* TASK INSTRUCTIONS *
Within the records below, reproduce without change the lines from the line that has "Task: Open the Novedades menu item" through the line that has "This screenshot has height=889, width=1444.", and only those.

* DATA PROVIDED *
•••

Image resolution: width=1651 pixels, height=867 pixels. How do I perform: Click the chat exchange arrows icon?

•••

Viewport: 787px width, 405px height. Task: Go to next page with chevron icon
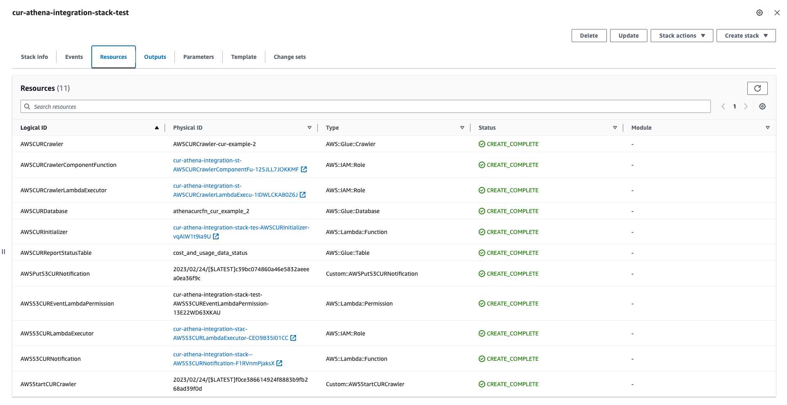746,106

•••

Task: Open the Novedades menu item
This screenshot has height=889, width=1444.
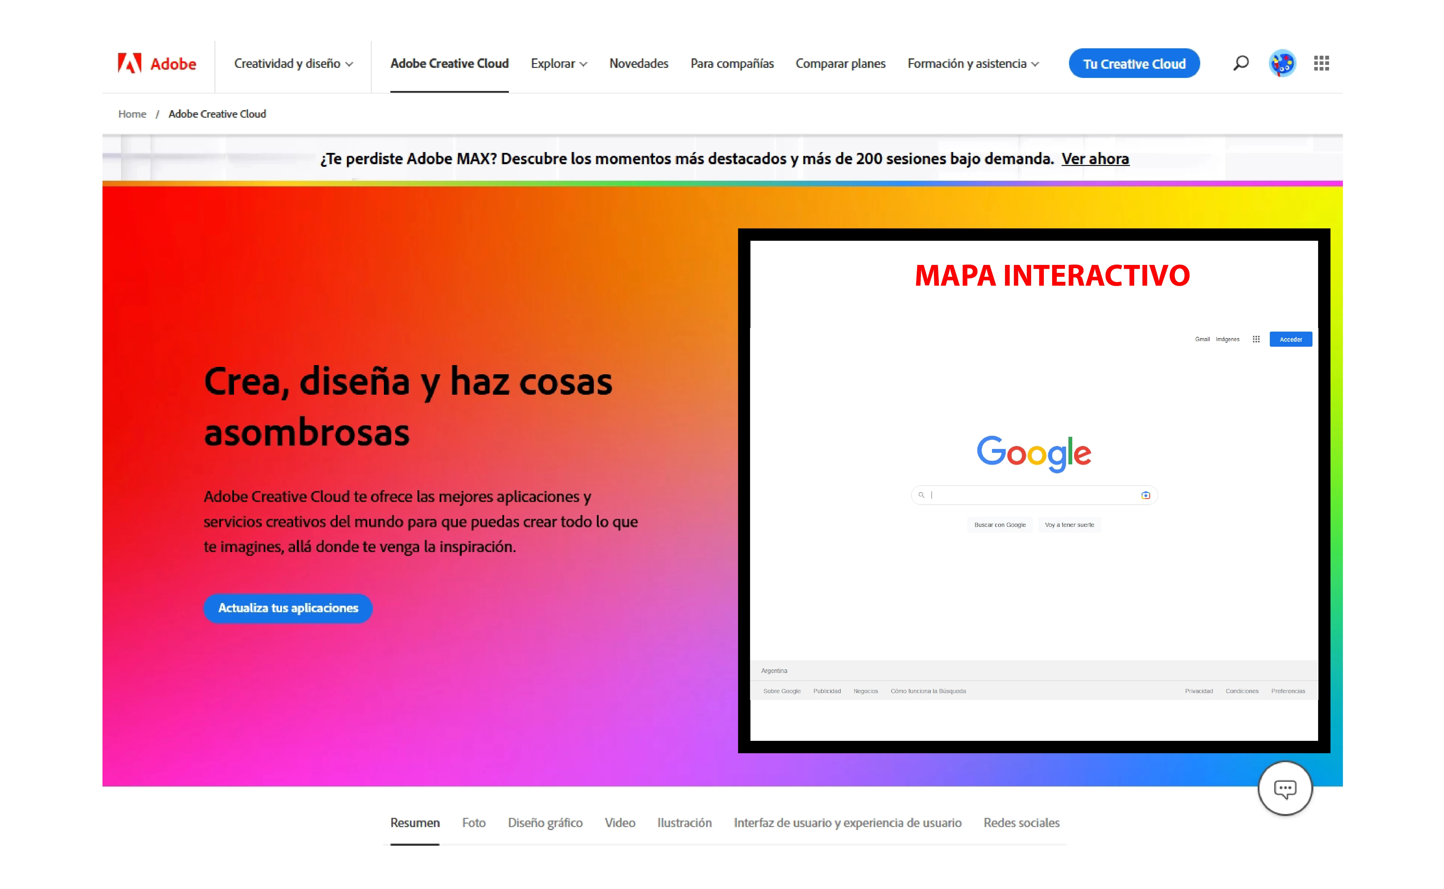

•••

* ANSWER BELOW *
Task: Open the Novedades menu item
This screenshot has height=889, width=1444.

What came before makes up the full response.